Treating inference as a search problem
By framing inference as a search over execution paths, ENCOMPASS turns reliability into a runtime concern rather than an application-level one. The agent remains defined by code, while the system explores different ways of executing that code under uncertainty.
This separation enables fine-grained control over performance and cost. A low-risk internal tool might use a cheap, greedy strategy, while a customer-facing workflow could apply a more exhaustive search — all without duplicating or rewriting logic.
The result is a cleaner architecture that aligns with established software engineering principles like modularity and separation of concerns.
Real-world impact on legacy workflows
The researchers demonstrated this approach using a Java-to-Python code translation agent. The task involved translating files, generating inputs, and validating outputs through execution and testing.
In a traditional implementation, adding advanced inference strategies required building explicit state machines and manually managing workflow state. This obscured the logic and made the system difficult to maintain.
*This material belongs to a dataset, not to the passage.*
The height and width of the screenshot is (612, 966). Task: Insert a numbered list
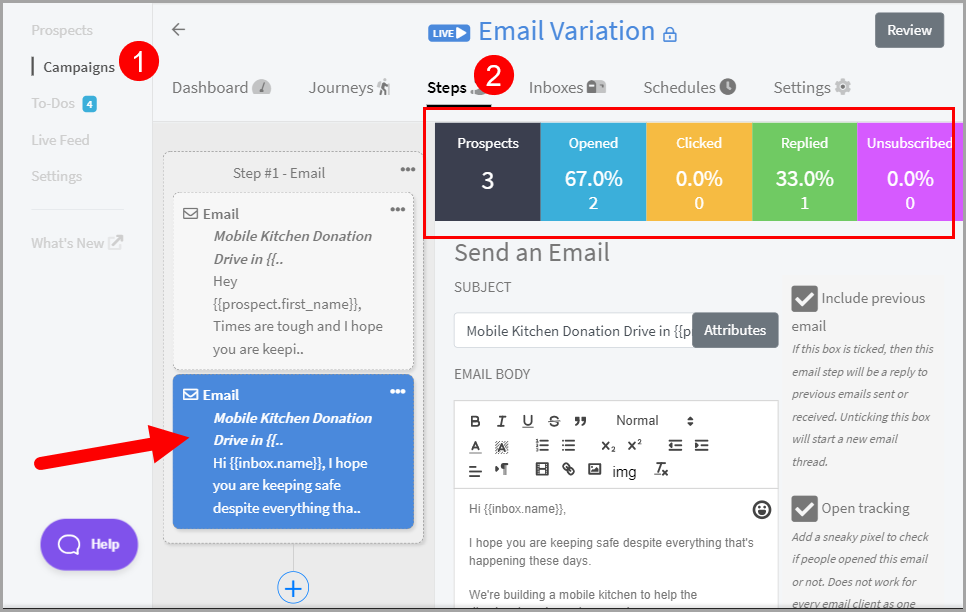click(542, 445)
Using ENCOMPASS, the team achieved the same functionality by inserting branch points before LLM calls. Advanced strategies like fine-grained beam search could be applied at both file and method levels without restructuring the code. The results showed improved accuracy and better scaling behavior as inference cost increased.
Cost efficiency through smarter strategies
Inference cost remains a major concern for organizations deploying AI at scale. The research shows that smarter search strategies can outperform brute-force approaches like repeated self-refinement while using fewer resources.
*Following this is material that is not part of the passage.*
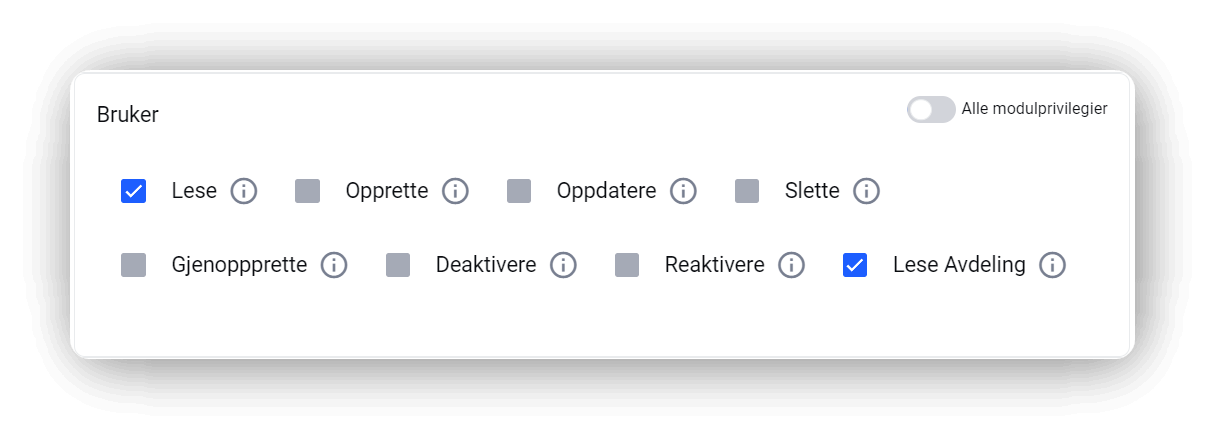Check the Opprette checkbox
Screen dimensions: 1210x434
[307, 191]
In experiments involving reflective agent patterns, best-first search achieved similar or better outcomes than multiple refinement loops, but at a lower overall cost. This highlights how inference strategy selection directly impacts both performance and budget.
By externalizing inference logic, teams can tune cost and accuracy independently, adapting to different use cases without rewriting applications.
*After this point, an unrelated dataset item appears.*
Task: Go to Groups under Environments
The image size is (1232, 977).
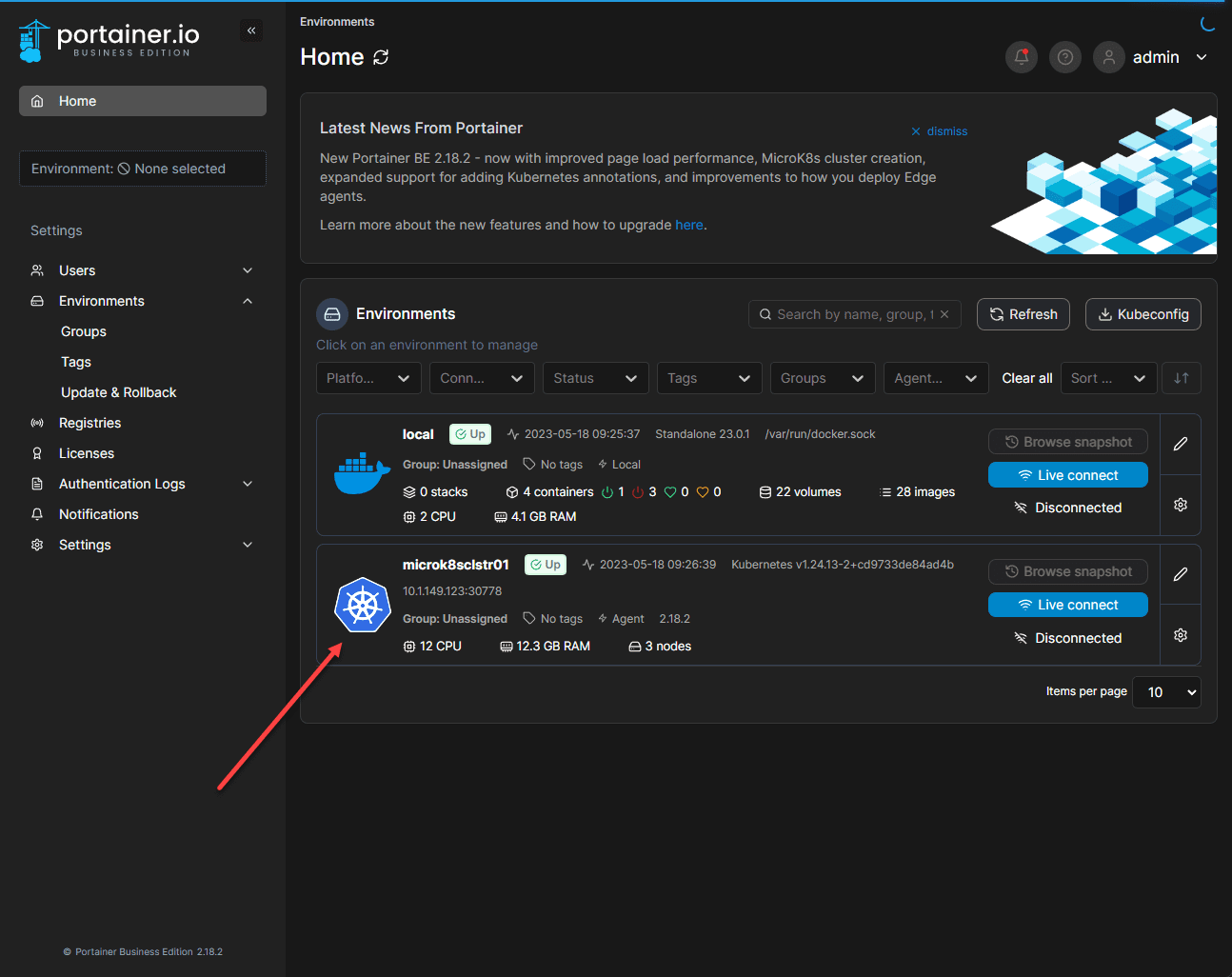Action: click(84, 331)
Engineering considerations and limitations
While the framework reduces complexity, it doesn’t eliminate the need for thoughtful agent design. Developers still need to identify meaningful branch points and define reliable success metrics.
Scoring execution paths works well when objective validation is possible, such as running unit tests or checking structured outputs. In subjective tasks like summarization or creative generation, evaluation remains challenging.
There are also practical concerns around managing side effects. Because the framework may explore multiple execution paths, developers must ensure that external actions like API calls or database writes are handled safely to avoid duplication.
What this means for scalable AI systems
As AI agents become embedded in enterprise workflows, architectural discipline will matter more than clever prompts. Hardcoding probabilistic behavior into application logic creates systems that are brittle, opaque, and difficult to govern.
Separating workflow logic from inference strategy enables cleaner testing, easier auditing, and more consistent upgrades. It also supports better governance, allowing teams to adjust AI behavior globally without touching individual agents.
This research suggests that the future of scalable AI agents lies not in making models smarter alone, but in building software architectures that manage uncertainty deliberately and transparently.